What you have to do => Turn the records from the line with "Given: Select Welcome" up to and including the line with "Click the blue 融 margin trading badge" into a JSON list of strings, one string per line and no blank lines.

The data =>
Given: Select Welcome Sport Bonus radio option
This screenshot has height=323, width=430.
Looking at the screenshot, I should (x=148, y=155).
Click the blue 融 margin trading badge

--

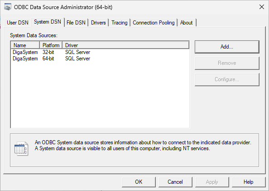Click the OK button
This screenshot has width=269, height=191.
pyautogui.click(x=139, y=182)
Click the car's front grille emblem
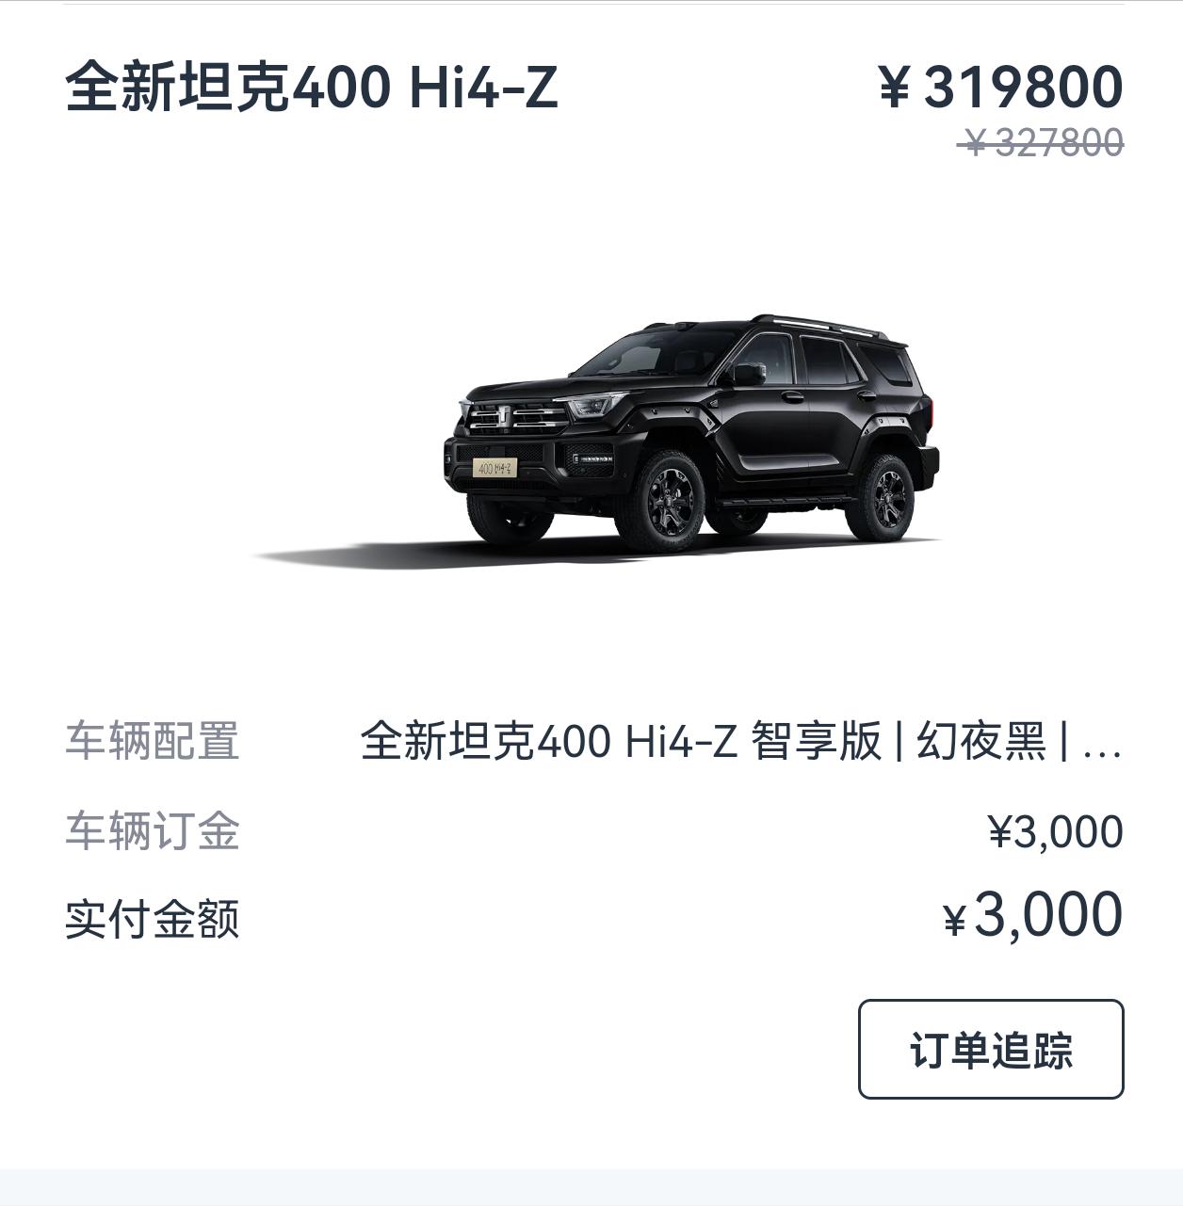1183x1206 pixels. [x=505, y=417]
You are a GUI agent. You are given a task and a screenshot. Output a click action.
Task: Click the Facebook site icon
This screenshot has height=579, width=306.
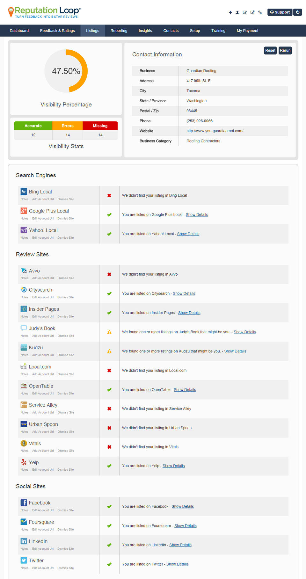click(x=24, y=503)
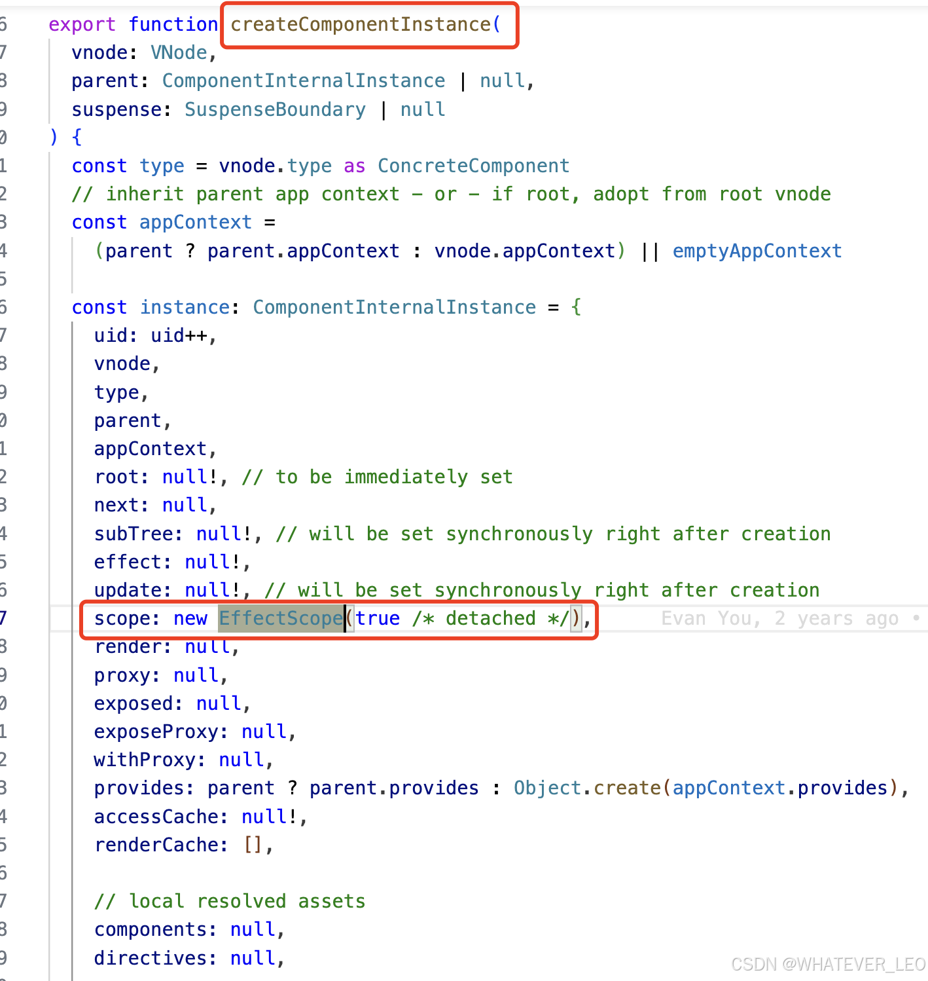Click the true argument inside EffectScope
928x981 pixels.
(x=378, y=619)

Exercise answer =>
[
  "Given: Select Welcome Sport Bonus radio option",
  "This screenshot has height=323, width=430.",
  "Looking at the screenshot, I should (x=148, y=155).",
  "Click the blue 融 margin trading badge"
]